= Given exercise 1 =
Copy the rows of pointing entries below the forum post line for line, without changing anything. Leave out the pictures.
--- Begin Reading text ---
Postby Sherab Dorje » Wed Jan 09, 2013 6:24 pm

Answering with question to a question won't bring any good result.
This is a very weak attempt to ignore my point.
As long as you see meaning in something, there is indeed a risk of reification
What does meaninglessness mean? It means...

I guess that is the pitfall of signifiers.

But whenever you posit an opposite to something, for example: meaning vs meaningless then you have created a dualism. Even when you do not want to. You propose meaninglessness as being beyond dualism. Bzzzzzzt! Wrong! All you have done is present the opposite to meaning.
Another example: is cold the absence of heat or an independent condition? One could also posit that heat is the absence of cold. Or that heat is an indpendent condition. What ever you do it is a trap. A trap of language? A trap of cognition? Are these two seperate anyway? Obviously not. So as long as we are trapped in ignorance and dualism (mistaken cognition) whatever we propose will just perpetuate the cycle.
--- End Reading text ---
= Given exercise 2 =
According to the forum post, what is created whenever you posit an opposite to something?
--- Begin Given data ---
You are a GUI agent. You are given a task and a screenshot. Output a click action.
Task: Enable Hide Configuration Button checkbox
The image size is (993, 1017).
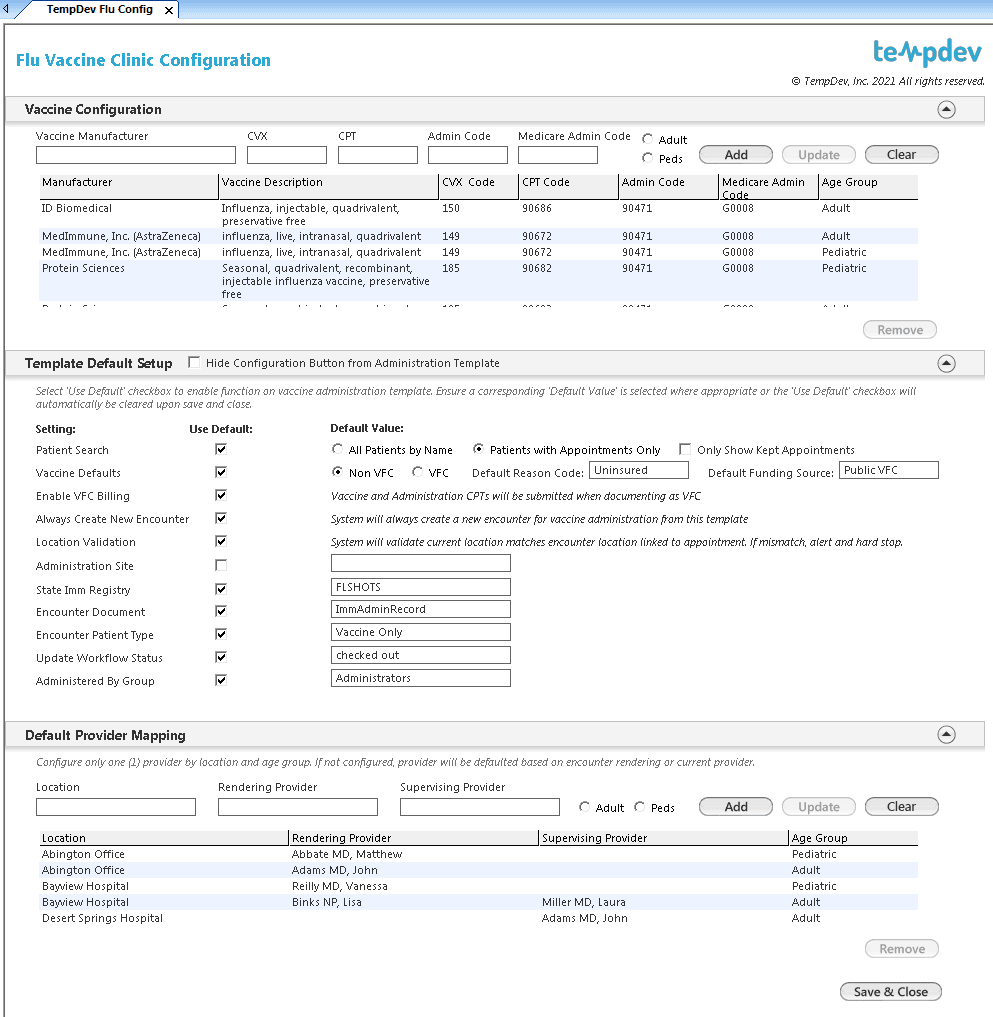tap(194, 363)
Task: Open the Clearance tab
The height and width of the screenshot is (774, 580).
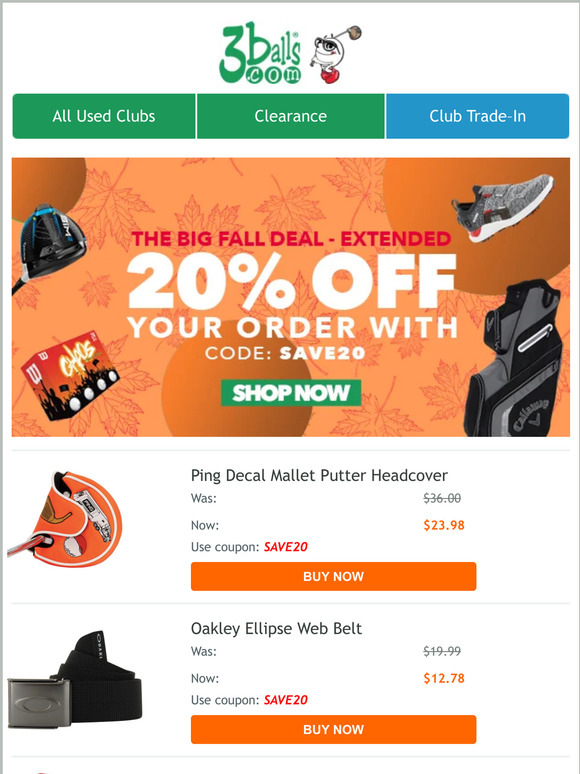Action: click(291, 116)
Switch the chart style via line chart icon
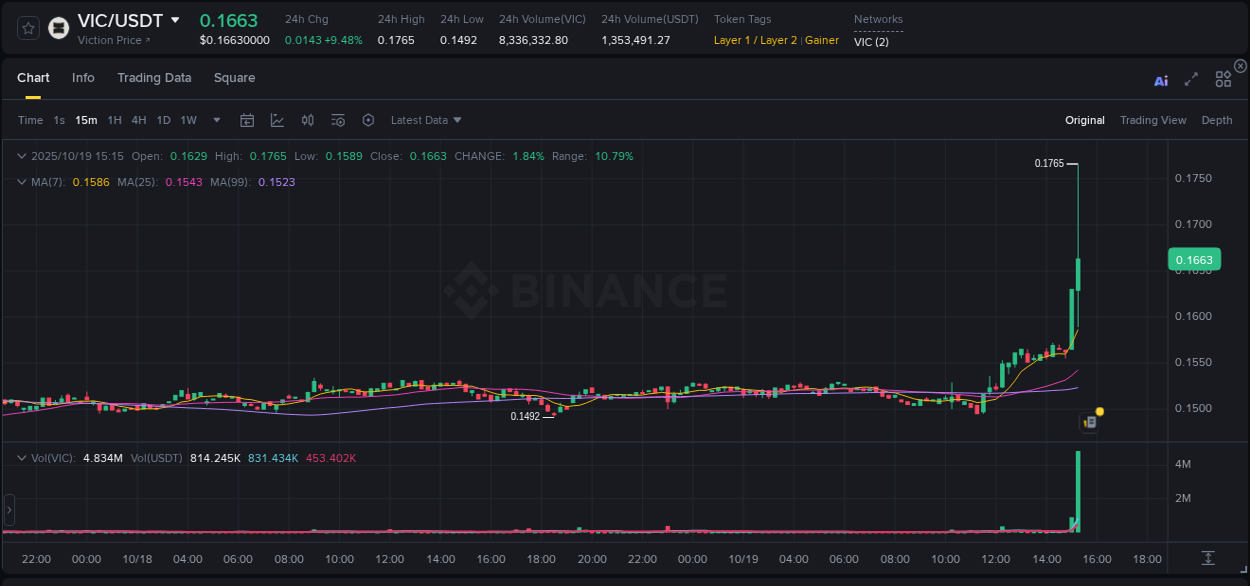1250x586 pixels. pyautogui.click(x=276, y=120)
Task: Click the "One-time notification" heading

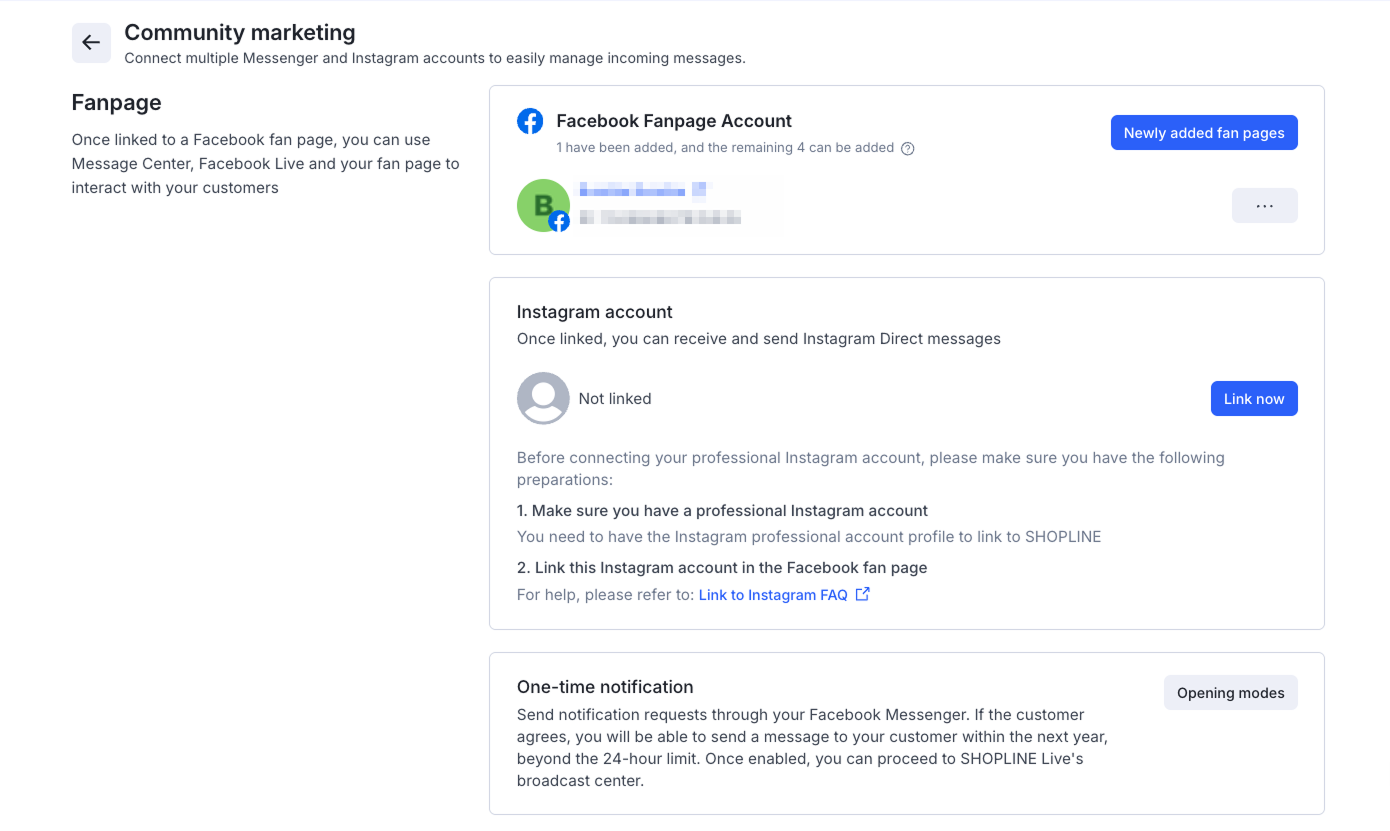Action: coord(605,687)
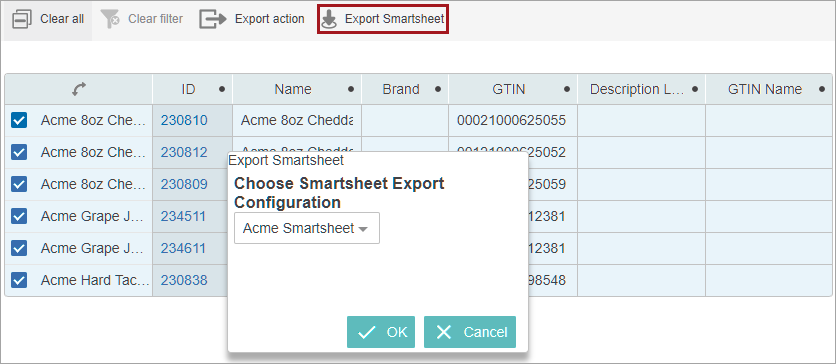Click the Clear all icon
The height and width of the screenshot is (364, 836).
(22, 19)
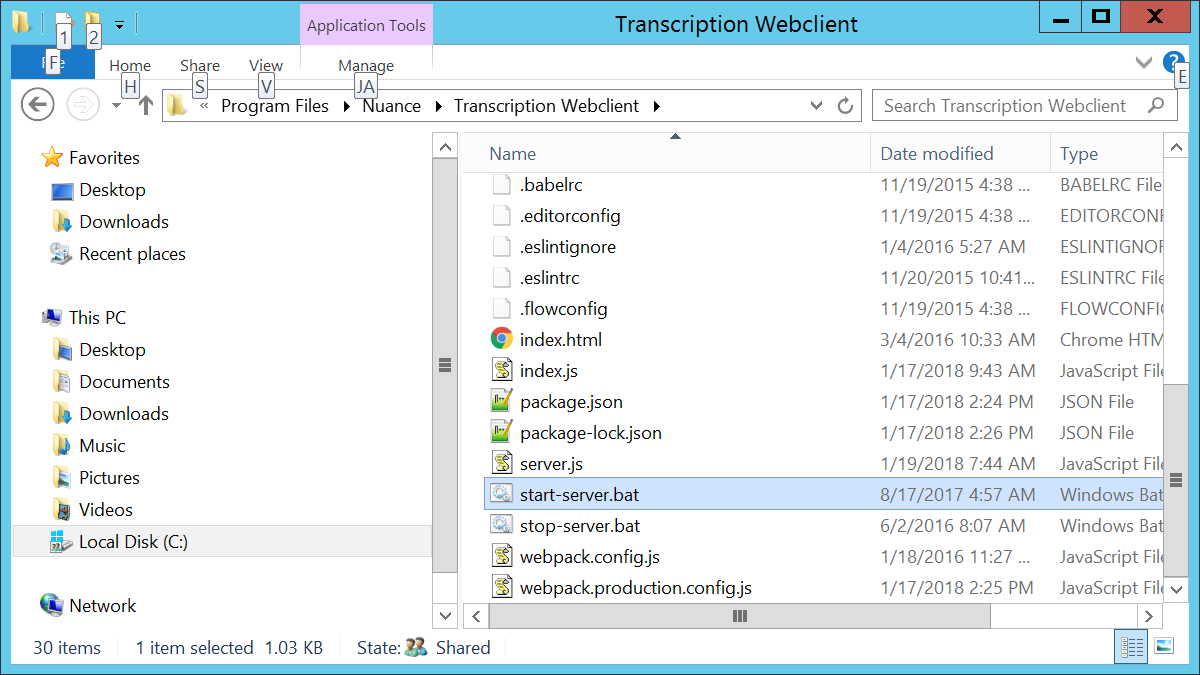
Task: Switch to details view layout
Action: (1131, 647)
--- End Given data ---
= Expected output 1 =
You are a GUI agent. You are given a task and a screenshot. Output a click action.
Task: Enable Hide Configuration Button checkbox
The image size is (993, 1017).
tap(194, 363)
Task: Open the Clearance tab
The height and width of the screenshot is (774, 580).
Action: click(291, 116)
Switch the chart style via line chart icon
1250x586 pixels. pyautogui.click(x=276, y=120)
Task: Click the "One-time notification" heading

Action: coord(605,687)
Click the Clear all icon
The height and width of the screenshot is (364, 836).
(22, 19)
Task: Switch to details view layout
Action: (1131, 647)

= Expected output 2 =
A dualism.